По натянутому полотну шатра стучал дождь, шумел ветер. В мокрой одежде, продрогший, никому здесь не нужный, Чиледу сам себе казался бродячей собакой, терпеливо ожидающей подачки с чужого стола. Он громко кашлянул.
– Ты еще здесь? – удивился Тохто-беки.
– Дайте мне десять воинов! – Чиледу приложил руки к груди. – Я змеей проползу по траве… Я вернусь с Оэлун. И Есугея или его голову привезу.
Тохто-беки опередил Тайр-Усун. Он сказал:
– Есугея ты не привезешь ни живого, ни мертвого, но осиное гнездо разворошишь.
Тохто-беки жестко добавил:
– Ты бежал от врагов быстрее, чем суслик от коршуна. Я тебе не доверю сейчас даже десять захудалых меринов. Иди.
– Я не могу… Я прошу…
– Прочь! – рявкнул Тохто-беки.
Все еще не веря, что его надеждам пришел конец, Чиледу не двинулся с места. Кудун-Орчан вскочил, подтолкнул его к выходу и пинком вышиб из шатра. Чиледу поскользнулся на мокрой траве, упал лицом в лужу.
Нукер под навесом оскалил зубы:
– Это тебе свадебный подарок, да?
V
Наступила осень. По утрам на траву ложилась уже не искристая роса, а колючая седая изморозь.
Тайчиуты перекочевали в предгорья Хэнтэйского хребта. Здесь не было бескрайних степей, как на родине Оэлун. Пологие холмы, горы, покрытые лесом, а меж ними речные долины с густой и высокой травой. Горы и леса угнетали Оэлун, мир казался ей темным, мрачным, таящим в себе немую угрозу. Целыми днями она сидела в своей юрте. Вечером, накинув на плечи шубу, выходила наружу, садилась под старой сосной, смотрела на яркие звезды, на искры, вылетающие из дымовых отверстий юрт. В эти часы ей казалось, что она дома. Вот сейчас в центре куреня вспыхнет большой общий огонь, к нему соберутся люди, и старый улигэрч[6] поведет неторопливую, затейливую речь о багатурах и чудищах, о добрых и злых духах.

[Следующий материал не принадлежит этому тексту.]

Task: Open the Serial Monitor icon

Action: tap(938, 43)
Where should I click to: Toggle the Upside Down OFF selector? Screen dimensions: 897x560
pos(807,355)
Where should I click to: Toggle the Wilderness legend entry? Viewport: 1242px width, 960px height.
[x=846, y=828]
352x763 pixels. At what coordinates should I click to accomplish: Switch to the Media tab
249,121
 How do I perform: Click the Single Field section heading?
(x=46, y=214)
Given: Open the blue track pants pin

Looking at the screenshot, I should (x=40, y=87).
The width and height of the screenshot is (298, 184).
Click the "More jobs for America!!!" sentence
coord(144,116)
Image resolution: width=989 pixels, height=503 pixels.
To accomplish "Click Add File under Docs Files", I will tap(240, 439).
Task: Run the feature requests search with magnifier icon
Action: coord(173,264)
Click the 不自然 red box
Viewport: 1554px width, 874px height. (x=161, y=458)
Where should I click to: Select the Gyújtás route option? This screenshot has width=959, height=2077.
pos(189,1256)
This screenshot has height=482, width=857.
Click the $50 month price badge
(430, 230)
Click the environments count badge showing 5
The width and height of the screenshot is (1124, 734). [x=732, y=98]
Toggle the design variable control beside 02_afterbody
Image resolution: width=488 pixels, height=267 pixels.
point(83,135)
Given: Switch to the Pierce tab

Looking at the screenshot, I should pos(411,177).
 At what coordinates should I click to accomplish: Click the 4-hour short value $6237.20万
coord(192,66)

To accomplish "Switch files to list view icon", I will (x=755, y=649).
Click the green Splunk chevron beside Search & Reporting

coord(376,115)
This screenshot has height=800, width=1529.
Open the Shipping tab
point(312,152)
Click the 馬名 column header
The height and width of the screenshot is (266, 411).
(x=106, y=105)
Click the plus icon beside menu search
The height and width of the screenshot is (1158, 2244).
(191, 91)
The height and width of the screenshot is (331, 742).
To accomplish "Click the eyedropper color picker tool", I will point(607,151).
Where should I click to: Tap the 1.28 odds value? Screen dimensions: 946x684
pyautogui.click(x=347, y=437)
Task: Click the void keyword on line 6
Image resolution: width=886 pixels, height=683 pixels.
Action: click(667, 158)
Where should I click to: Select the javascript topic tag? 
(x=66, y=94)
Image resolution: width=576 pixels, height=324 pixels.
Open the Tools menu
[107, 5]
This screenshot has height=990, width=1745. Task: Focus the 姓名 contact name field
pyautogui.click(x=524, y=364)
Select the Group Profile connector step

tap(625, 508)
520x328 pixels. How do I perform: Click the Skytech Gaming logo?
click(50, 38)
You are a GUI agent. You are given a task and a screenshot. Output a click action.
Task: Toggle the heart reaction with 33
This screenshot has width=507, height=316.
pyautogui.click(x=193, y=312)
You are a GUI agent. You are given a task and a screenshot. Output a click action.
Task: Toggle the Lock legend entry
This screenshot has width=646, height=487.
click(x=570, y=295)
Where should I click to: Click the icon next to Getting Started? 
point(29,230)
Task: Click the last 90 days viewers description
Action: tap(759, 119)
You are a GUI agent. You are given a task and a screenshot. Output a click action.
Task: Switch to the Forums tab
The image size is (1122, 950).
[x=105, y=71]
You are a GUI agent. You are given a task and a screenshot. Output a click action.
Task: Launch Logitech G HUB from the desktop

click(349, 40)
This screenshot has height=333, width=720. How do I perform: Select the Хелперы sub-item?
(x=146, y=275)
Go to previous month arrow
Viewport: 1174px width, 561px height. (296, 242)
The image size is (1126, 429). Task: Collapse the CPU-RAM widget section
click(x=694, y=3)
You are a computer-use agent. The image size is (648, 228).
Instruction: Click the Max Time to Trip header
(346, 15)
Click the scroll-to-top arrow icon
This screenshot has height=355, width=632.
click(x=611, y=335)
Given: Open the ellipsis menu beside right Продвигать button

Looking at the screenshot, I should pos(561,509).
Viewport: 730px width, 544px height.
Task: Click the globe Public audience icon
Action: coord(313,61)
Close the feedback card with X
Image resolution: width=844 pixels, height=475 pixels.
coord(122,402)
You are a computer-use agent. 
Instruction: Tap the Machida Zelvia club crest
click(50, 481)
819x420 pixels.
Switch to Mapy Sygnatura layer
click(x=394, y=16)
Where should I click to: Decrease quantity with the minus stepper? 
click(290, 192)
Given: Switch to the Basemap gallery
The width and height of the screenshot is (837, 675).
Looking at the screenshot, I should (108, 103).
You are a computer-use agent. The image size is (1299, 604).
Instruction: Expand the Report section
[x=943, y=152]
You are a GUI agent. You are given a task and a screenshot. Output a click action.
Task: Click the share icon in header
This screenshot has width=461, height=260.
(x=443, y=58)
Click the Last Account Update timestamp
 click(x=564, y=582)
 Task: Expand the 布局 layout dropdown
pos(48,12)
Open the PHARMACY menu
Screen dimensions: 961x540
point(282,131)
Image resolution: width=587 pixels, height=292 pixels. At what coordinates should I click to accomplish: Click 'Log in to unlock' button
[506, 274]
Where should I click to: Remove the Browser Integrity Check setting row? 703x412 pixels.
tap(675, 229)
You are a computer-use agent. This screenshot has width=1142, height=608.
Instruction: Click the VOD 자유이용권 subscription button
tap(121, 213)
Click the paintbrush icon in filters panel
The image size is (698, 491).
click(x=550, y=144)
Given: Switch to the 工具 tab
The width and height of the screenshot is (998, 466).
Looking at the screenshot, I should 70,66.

О, как она любила такие вечера, с каким трепетом впитывала в себя красочный, жутковатый мир улигэров. В детстве после этих вечеров долго не могла заснуть. С головой забивалась под овчинное одеяло, прижималась к теплому боку матери и, слушая таинственные шорохи ночи, тихо вздрагивала от сладкого страха. Повзрослев, перестала бояться сказочных чудовищ. Все больше и больше в улигэрах ее занимали подвиги бесстрашных багатуров. Нередко во сне к ней приходил храбрый красавец в золотых доспехах, брал ее на руки, и на чудо-коне они летели над степью к сияющим звездам.
Теперь ей снится только Чиледу. Каждый раз она видит его в грязной, изорванной одежде, с разбитым в кровь лицом. Есугей ни разу не приснился. Она боится его возвращения, не хочет думать о нем, но все равно думает нисколько не меньше, чем о Чиледу. И порой происходит непонятное: Есугей и Чиледу сливаются в одно лицо, и тогда ей кажется, что она безнадежно перепутала сон и явь, быль и сказку и скоро сойдет с ума.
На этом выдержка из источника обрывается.